Rather than belabor my opinions, please read more about Stiglitz’s thoughts as reported in the Business Insider: Here is someone who should be listened to rather than people giving pat solutions to complex problems.

6 thoughts on “Income inequality per a Nobel Laureate in Economics

  1. I agree with Hugh, Stiglitz is stating the obvious. I believe many have pursued this same path, most prominently is Paul Krugman. What is lacking in this and others writing along these lines is a specific plan, if only the first steps required, to make a change. Claiming the barn is on fire is stating the obvious that even the most unconcerned can see. What we need is a path to put the fire out. (Probably a bad premise)

    • And, that is where the hard part lies. Asset based community development would be a good place to start. Education, internships would be another as would community based policing.

  2. Interesting discussion. I agree that recognizing the the multifaceted problems is a start, but who will develop a realistic plan to rectify the situation? Certainly not politicians, as all they are capable of these days is pointing fingers at everyone else. I would add that even our education system is bifurcated. In some areas, kids barely learn to read, however, in more affluent school districts and especially where charter/private schools prevail, kids are developing amazing skill sets and even keen exposure to history.

    I’m interested in exactly what asset based community development looks like. Is that what my community does to cope with an continually shrinking tax base? That is, if you can’t tax the residents to build something, reach out into the business community and sell the benefits of local investment to them because that’s where the cash is?

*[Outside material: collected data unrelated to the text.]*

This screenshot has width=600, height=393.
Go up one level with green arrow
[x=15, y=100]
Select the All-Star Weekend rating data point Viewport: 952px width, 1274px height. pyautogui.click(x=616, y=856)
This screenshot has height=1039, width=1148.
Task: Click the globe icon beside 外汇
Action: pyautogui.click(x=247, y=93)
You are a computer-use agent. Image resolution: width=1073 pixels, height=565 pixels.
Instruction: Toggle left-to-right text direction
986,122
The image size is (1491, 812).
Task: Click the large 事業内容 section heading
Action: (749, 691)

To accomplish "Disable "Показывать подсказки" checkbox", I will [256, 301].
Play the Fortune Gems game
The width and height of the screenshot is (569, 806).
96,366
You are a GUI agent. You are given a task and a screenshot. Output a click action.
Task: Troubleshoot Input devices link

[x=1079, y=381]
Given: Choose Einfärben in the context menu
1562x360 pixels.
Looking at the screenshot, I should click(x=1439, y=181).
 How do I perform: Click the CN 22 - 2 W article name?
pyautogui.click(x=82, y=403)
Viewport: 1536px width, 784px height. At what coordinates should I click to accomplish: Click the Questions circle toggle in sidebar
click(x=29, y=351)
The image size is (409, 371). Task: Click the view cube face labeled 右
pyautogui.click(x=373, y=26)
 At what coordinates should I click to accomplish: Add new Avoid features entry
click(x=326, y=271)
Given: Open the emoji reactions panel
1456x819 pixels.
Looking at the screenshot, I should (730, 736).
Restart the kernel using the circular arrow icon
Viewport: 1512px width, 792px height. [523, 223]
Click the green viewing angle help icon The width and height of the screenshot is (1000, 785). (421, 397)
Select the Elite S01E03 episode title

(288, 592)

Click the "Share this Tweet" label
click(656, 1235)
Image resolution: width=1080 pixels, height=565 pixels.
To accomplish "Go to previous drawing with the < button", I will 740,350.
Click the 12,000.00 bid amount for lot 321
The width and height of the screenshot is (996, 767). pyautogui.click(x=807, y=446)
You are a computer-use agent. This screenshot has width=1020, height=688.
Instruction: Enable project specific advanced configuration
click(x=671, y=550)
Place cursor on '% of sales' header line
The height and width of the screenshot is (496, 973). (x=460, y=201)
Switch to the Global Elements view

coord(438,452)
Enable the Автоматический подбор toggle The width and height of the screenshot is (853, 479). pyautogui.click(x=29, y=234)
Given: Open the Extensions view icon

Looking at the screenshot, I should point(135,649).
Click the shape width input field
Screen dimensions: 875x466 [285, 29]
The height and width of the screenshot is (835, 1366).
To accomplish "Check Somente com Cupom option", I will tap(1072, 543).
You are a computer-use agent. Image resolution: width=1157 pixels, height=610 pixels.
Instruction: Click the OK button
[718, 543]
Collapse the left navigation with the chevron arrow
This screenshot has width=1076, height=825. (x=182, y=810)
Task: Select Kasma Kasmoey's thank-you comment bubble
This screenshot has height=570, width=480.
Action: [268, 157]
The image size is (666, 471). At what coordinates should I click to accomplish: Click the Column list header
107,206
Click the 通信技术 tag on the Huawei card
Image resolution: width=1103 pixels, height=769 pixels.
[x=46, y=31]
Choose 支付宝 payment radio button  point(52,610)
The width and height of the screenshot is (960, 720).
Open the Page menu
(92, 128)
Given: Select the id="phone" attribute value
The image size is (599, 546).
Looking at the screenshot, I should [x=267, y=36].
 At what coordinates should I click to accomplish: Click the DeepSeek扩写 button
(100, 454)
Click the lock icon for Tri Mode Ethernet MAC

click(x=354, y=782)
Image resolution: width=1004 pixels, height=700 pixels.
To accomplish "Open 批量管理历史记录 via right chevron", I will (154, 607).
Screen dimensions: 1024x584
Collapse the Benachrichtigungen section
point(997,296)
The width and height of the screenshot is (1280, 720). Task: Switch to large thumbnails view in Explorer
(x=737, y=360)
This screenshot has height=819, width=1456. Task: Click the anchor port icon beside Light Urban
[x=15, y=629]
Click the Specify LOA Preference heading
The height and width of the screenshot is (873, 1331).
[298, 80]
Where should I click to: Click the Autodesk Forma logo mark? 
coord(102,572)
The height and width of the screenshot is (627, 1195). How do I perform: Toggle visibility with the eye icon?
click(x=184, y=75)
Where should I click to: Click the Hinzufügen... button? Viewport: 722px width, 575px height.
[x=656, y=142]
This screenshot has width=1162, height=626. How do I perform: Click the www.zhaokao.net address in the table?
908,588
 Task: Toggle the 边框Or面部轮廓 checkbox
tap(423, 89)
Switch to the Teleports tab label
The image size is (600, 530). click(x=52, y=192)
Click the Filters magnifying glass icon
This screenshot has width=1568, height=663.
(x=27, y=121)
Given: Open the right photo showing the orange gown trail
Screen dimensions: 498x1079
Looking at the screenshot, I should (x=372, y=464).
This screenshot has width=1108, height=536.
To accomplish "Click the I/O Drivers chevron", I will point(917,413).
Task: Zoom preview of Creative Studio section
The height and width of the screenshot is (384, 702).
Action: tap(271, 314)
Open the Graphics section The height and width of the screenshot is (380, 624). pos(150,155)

    Also, while I love the concept of internships, I’m well aware of the abuse that is going on in the name of internships: Corporations get oodles of free work out students (because they don’t HAVE to compensate and especially don’t have to compensate at minimum wage), internees often sign up for positions that promise hands on experience in their fields, only to find that they spend their entire period step ‘n fetching for prima dona bosses. And in the cases where a corporation actually lets an internee do the promised job, they get a next-to-free laborer for a short time and when that internship is up, they bring in another intern, thereby reducing their own workforce, cutting full and part time positions.

    In addition to the things you and Stiglitz point out as problems, I think we have an even deeper problem. Lack of honesty, low moral tolerance among the wealthy and the political army that runs the country.

    • Linda, very thought provoking and detailed. As for your last paragraph, therein lies a deeper set of issues that get in the way of understanding many problems. The President needs to push this issue and should have pushed it in his first term. But, we all need to own it as that is the only way to address the problems. ABCD is what has made our country great. It is the combination of public and private money to invest in the assets in the community. Easy example – a community uses a school for more than children education; after school programs, meetings, etc. if the school closes, it hurts more than the kids. Interns have to be used as apprenticeships. If they are used as slave labor, then that is a disservice to all.